19.1 Partitioning Variability
Let’s return to the Seismic Activity Case Study first introduced in Chapter 13. Consider modeling the bracketed duration at a location as a function of the distance the location is from the center of the earthquake using the following model for the data generating process:
\[(\text{Bracketed Duration})_i = \beta_0 + \beta_1(\text{Epicentral Distance})_i + \varepsilon_i.\]
Using least squares to estimate the parameters, and assuming the data is consistent with the conditions for the classical regression model, the resulting model fit is summarized below in Table 19.1.
Remember, the goal of the model for the data generating process is to explain why the response is the value we see — we are essentially explaining why the values of the response differ from one individual unit to another (the variability in the response). Consider the model for the data generating process summarized above; it includes two reasons why the bracketed duration is not the same value at each measured location:
- The locations at which the observations are taken are different distances from the epicenter of each earthquake.
- Additional noise due to measurement error in the bracketed duration or additional natural sources we are unable to explain or did not account for in the model.
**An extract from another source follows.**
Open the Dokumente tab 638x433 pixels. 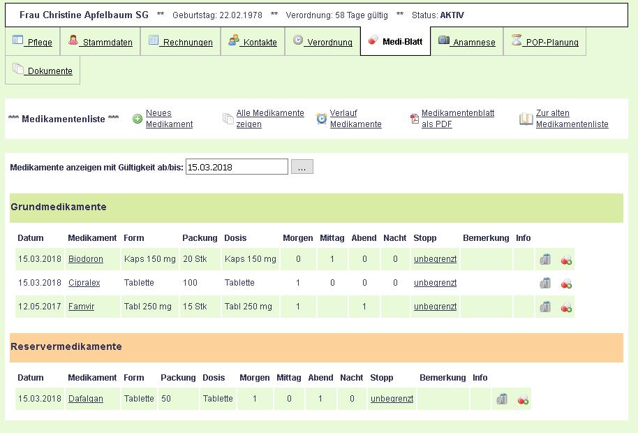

Looking at the form of the model for the data generating process, it may seem obvious that there are these two sources of variability — two sources for why the bracketed duration differs from one individual observation to another. Our next endeavor is to quantify the amount of variability in the response that can be attributed to each of these components. That is, we move forward with a goal of trying to say something like
\[\begin{pmatrix} \text{Total Variability} \\ \text{in the Bracketed Duration} \end{pmatrix} = \begin{pmatrix} \text{Variability due} \\ \text{to Distance} \end{pmatrix} + \begin{pmatrix} \text{Variability due} \\ \text{to Noise} \end{pmatrix}\]
As we have seen in both Chapter 5 and Chapter 12, variability can be quantified through considering the “total” distance the observations are from a common target (for example, the mean response) where “distance” is captured by squared deviations. That is, the total variability in bracketed duration can be measured by
\[\sum_{i=1}^{n} \left[(\text{Bracketed Duration})_i - (\text{Overall Mean Bracketed Duration})\right]^2. \tag{19.1}\]
Notice this quantity is related to, but not equivalent to, the sample variance. It measures the distance each response is from the sample mean and then adds these distances up. This is known as the Total Sum of Squares since it captures the total variability in the response.
Definition 19.1 (Total Sum of Squares) The Total Sum of Squares, abbreviated SST, is given by
\[SST = \sum_{i=1}^{n} \left[(\text{Response})_i - (\text{Overall Mean Response})\right]^2\]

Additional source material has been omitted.